What is most interesting is that Brian is unaware that MicroWorlds is in
fact the Smalltalk-like environment that he advocates. MicroWorlds is Logo
written in Logo: The development system is itself a version of Logo. The
entire user interface is controlled by Logo procedures. While this is no
secret, LCSI provides no documentation or support for using this
underlying Logo. Except for an occasional weird error message about
"button-loop" you wouldn't know it exists. So I think Brian's critique is
valid. It would be great to muck around underneath MicroWorlds, but
without LCSI's help we can't. MicroWorlds might as well be written in C.
New York City
Mike Westerfield replies:
There's certainly a lot to be said for a recursively developed
programming system, designed in itself and using source code that is
available to any user. In a research environment, that's a real boon. In
many ways, it's exacly what happened with C and UNIX, although the effort
was not as well organized or carefully thought out as Smalltalk.
Yet Brian Harvey seems to dismiss an important point about HyperStudio.
It is not a Logo language environment with multimedia commands. It is a
multimedia word processor.

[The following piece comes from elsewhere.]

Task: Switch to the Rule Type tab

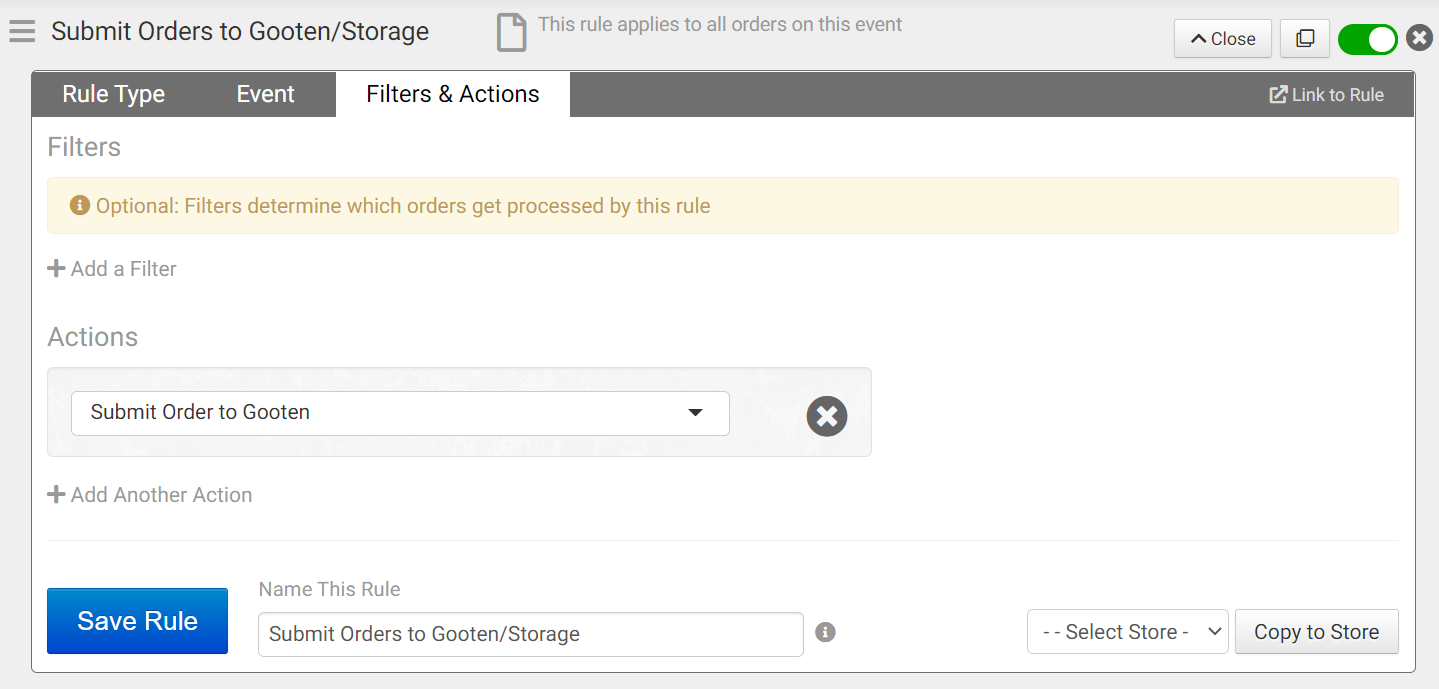Action: (113, 94)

It doesn't even need a scripting language to be
a useful product, and in fact, early versions of HyperStudio were shipped
without a scripting language.
Comparing HyperStudio and HyperLogo to Smalltalk is like comparing
calculators to desktop computers: There is some overlap of purpose, but
they are not the same thing. The appropriate model for HyperStudio is
Microsoft Word, not Smalltalk. Both are editors, although one edits
multimedia and the other edits text. Both have scripting languages that
are not used for routine tasks, but are available when needed.
While a system such as the one Brian describes would no doubt be useful
to many people, I doubt that the typical HyperStudio customer would give
it a second glance. Just as someone who needs to write a letter uses
Microsoft Word rather than Icon, someone who wants to develop a multimedia
resume or classroom lesson will find HyperStudio easier to use than a Logo
Brian and I share a lot of common interests. Like him, I would be
interested in using a development environment like the one he describes.
In fact, if I thought I could make a commercial success from it, I would
even enjoy writing one. But even if I had it on my desk, and was
completely familiar with it, I'd use HyperStudio to create my resume or to
create a computer-based description of comet Hyakutake. And I'd happily
take advantage of a great language to do so.
HyperStudio is not your professor's programming environment, to twist an
advertising slogan. It's a radical new way to use a great language for an
entirely new purpose. It's not a competitor for a traditional Logo
programming environment, but does represent a great tool p; and one with
unique opportunities for anyone who already knows Logo.
Byte Works, Inc.
Memories of Logo
The following message appeared recently on the UseNet newsgroup
Article 2474 in comp.lang.logo:
From: firstname.lastname@example.org (Kylie Elizabeth Olean)
Subject: Memories of Logo
Hi, I'm not a teacher, nor do I really have anything to do with Logo
anymore. I saw this newsgroup, though, and couldn't help but subscribe.
My first experience with computers was on an Apple IIe, using Logo. That
turtle was the coolest thing when I was seven or eight. I read a post
where someone said that Logo was too difficult for younger children to
comprehend. I seriously disagree with that statement. I started learning
Logo in second grade. It was what piqued my interest in computers.
I'm now working as a technical assistant in my university's computer
resource center. I help people with problems they're having with
computers. And I kind of owe it all to Logo. Of course, I probably would
have eventually gotten interested in computers, even without it. I would
have started later when I learned BASIC in jr. high. But I still have
very fond memories of that turtle. And I just wanted to share that.